Timmer’s study (2014) shows there are no differences between those who choose amplification versus no amplification on the following:

  • Audiogram
  • Word recognition scores
  • ABR wave V
  • Age of onset
  • Education level
  • Speech–reading ability
  • Auditory processing disorder testing via VA CD
  • Loudness discomfort levels (LDL)
  • Distortion production otoacoustic emissions (DPOAEs)
  • Hearing aid expectations

There is a wide range of speech intelligibility scores in those with a mild hearing loss (Timmer, 2014). Other research based on patient outcomes has shown no consensus on age, cosmetics, type of hearing aid, previous experience with amplification, intelligence quotient, and visual impairment. There is some disagreement among researchers regarding socioeconomic status and its effects. Some research has shown that “higher socioeconomic status was associated with less of a self-perceived hearing disability” (Sereda, 2012 ).

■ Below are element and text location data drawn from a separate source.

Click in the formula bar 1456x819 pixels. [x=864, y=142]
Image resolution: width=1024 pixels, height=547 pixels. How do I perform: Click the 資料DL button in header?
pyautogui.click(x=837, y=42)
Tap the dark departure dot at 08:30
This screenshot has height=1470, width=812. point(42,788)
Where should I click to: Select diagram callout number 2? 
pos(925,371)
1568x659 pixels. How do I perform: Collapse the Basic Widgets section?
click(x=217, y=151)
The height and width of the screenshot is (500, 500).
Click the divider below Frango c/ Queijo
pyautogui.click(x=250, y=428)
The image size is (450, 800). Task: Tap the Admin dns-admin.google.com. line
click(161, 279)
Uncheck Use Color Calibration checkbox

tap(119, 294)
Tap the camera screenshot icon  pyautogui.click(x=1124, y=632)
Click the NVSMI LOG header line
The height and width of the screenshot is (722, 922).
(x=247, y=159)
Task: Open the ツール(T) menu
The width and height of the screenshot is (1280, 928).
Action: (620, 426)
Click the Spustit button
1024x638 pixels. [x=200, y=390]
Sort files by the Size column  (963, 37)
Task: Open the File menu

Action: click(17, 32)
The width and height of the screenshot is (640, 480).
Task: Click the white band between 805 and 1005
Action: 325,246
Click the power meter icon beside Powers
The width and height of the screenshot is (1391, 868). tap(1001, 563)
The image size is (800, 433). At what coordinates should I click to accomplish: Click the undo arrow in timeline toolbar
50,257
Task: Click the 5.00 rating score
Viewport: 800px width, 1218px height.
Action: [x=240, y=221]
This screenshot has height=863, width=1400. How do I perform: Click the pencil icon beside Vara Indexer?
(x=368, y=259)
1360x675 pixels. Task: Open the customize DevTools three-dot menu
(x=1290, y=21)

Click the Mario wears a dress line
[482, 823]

Can we fit patients with mild hearing losses? The current technology in hearing aids is changing very quickly. The technology in itself may allow audiologists to fit mild hearing losses better due to a higher frequency range, advances in connectivity to TV and phone, improved microphones for speech-in-noise, and overall better open-fit hearing aids. We can perform verification on these hearing aid fittings for these mild hearing losses, and we can show that we can indeed fit these mild hearing losses through real ear. But what does this mean for the patient? He or she may not realize what hearing aids will do to help.

Therefore, the question of to fit or not to fit a mild hearing loss has been shown to rely on patient case history, interviews, questionnaires, and patient preferences, NOT on the audiogram. One in three adults older than age 65 has a mild hearing loss (WHO, 2012) and with the number of aging adults tripling by 2050, mild hearing loss will increasingly affect the older population (Timmer, 2014).

Should we or shouldn’t we fit these mild hearing loss patients? Should it be a recommendation? How much weight do patient factors have? What do they say? Are they having hearing problems and are they ready to do something about it? It appears patient factors weigh more heavily than audiological factors, verification methods, and age.